American scientists have moved a step closer to unravelling how abnormal microRNAs, molecules that regulate expression of numerous genes, may contribute to the behavioural and neuronal deficits related to schizophrenia and other brain disorders.
Working with mouse models at Columbia University Medical Center, the researchers discovered a previously unknown alteration in the production of microRNAs that may give rise to such deficits.
For their study, the researchers had modelled the animal subjects to have the same chromosome deletions that were found deleted in schizophrenia patients in previous studies.
"We've known for some time that individuals with 22q11.2 microdeletions are at high risk of developing schizophrenia," Nature Genetics quoted Dr. Maria Karayiorgou, who was instrumental in identifying deletions of 22q11.2 as a primary risk factor for schizophrenia in humans several years earlier, as saying.
"By digging further into this chromosome, we have been able to see at the gene expression level that abnormalities in microRNAs can be linked to the behavioural and cognitive deficits associated with the disease," the researcher added.
The researchers examined what effects the genetic deletion could have on the expression of over 30,000 genes in specific areas of the brain, and found that it indeed affected the gene family of microRNAs.
The team was suspicious that a gene called Dgcr8 might be fundamental to such effects, and so they produced a mouse deficient for the Dgcr8 gene.

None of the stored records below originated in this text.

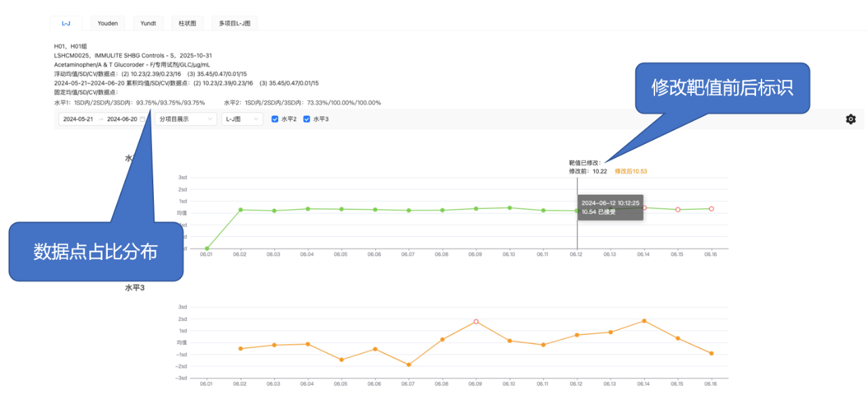Click the red hollow point at 06.16 on 水平2
Screen dimensions: 868x412
pos(711,209)
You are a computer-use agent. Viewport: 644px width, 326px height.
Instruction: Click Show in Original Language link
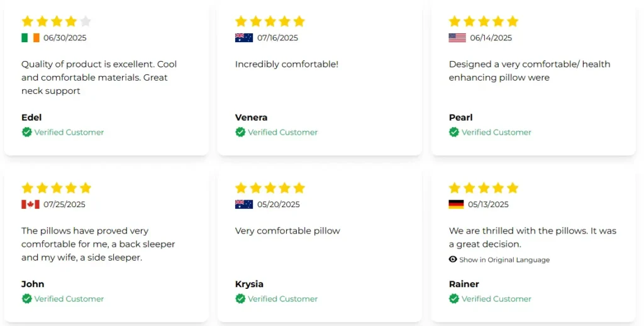click(x=504, y=260)
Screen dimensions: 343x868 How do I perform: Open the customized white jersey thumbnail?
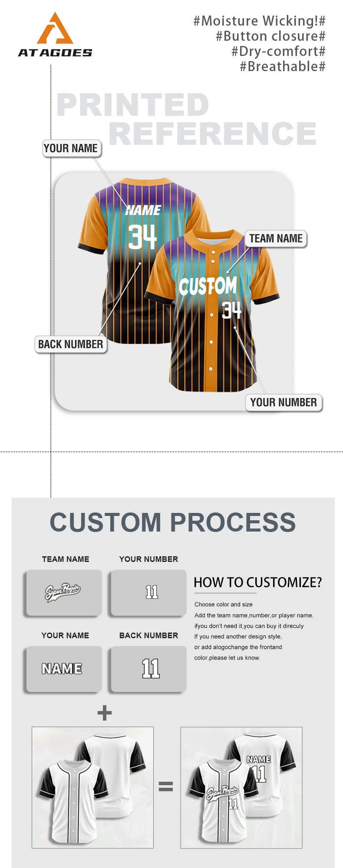click(x=241, y=787)
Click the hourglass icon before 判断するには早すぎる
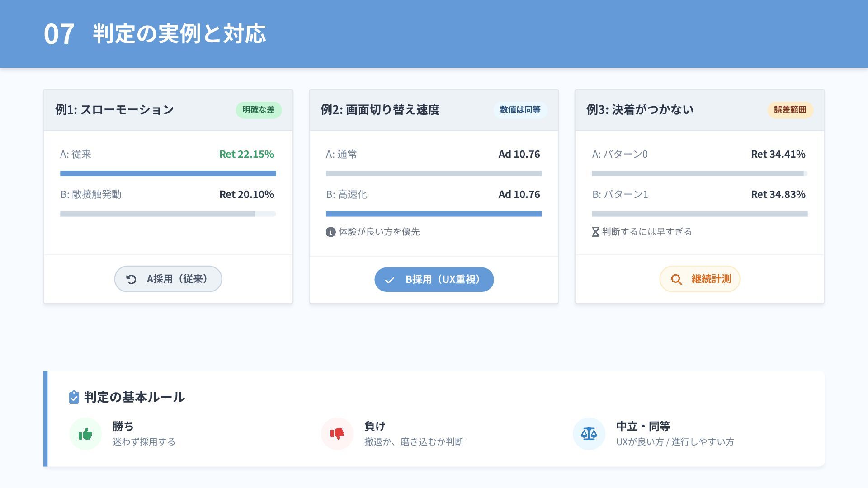The width and height of the screenshot is (868, 488). (595, 232)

When tested the animal on a variety of cognitive, behavioural and neuroanatomical tests, they observed the same deficits often observed in people with schizophrenia.

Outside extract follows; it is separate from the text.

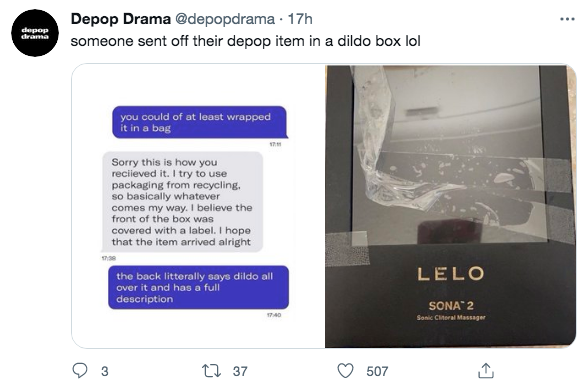Open the 17h timestamp link

tap(300, 19)
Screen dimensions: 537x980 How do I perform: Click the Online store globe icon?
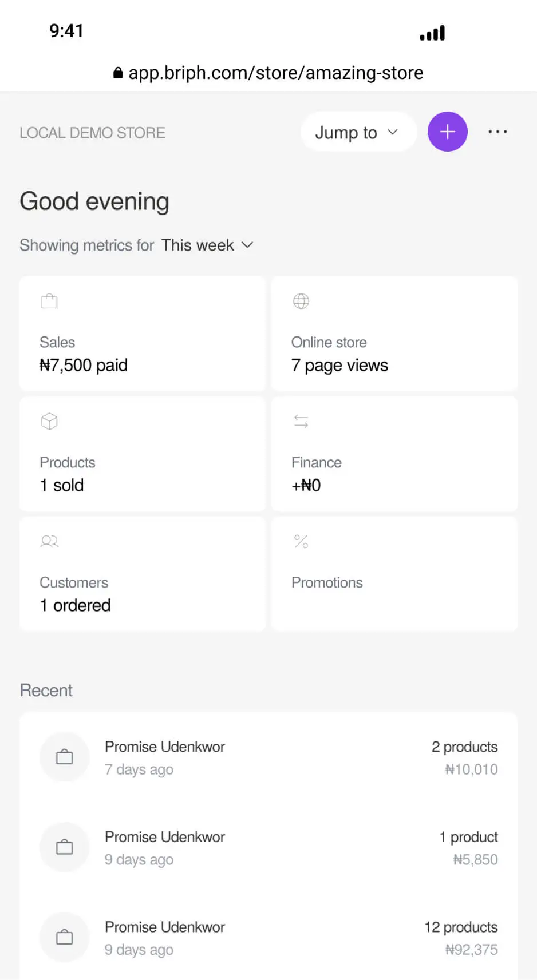(x=301, y=301)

"Our studies show that alterations in microRNA processing result in synaptic and behavioral deficits," said Dr. Joseph A. Gogos, associate professor of physiology and neuroscience at Columbia University Medical Center.

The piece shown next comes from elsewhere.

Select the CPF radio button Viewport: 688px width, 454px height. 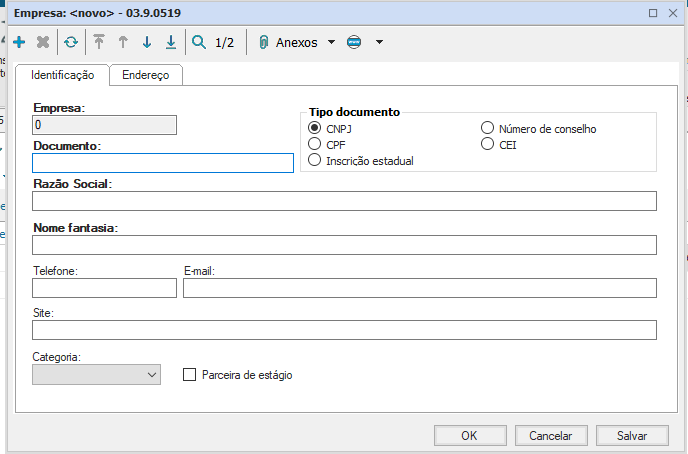315,144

With this work, the researchers claim to have moved a step closer to understanding the biological mechanisms responsible for schizophrenia.
"Our hope is that the more we know about the genes involved in schizophrenia, the more targeted treatment can be," said Dr. Gogos.
"Much in the way that cancer patients who have tested for a particular gene, such as BRAC1, can be tested and then treated with protocols designed specifically for them, we want to be able to know enough about the schizophrenic brain to target treatments to individual patients," he added.
The next step for the researchers is to find the many genes whose expression is controlled by the identified deficient microRNAs, which could in turn be involved in the pathogenesis of schizophrenia.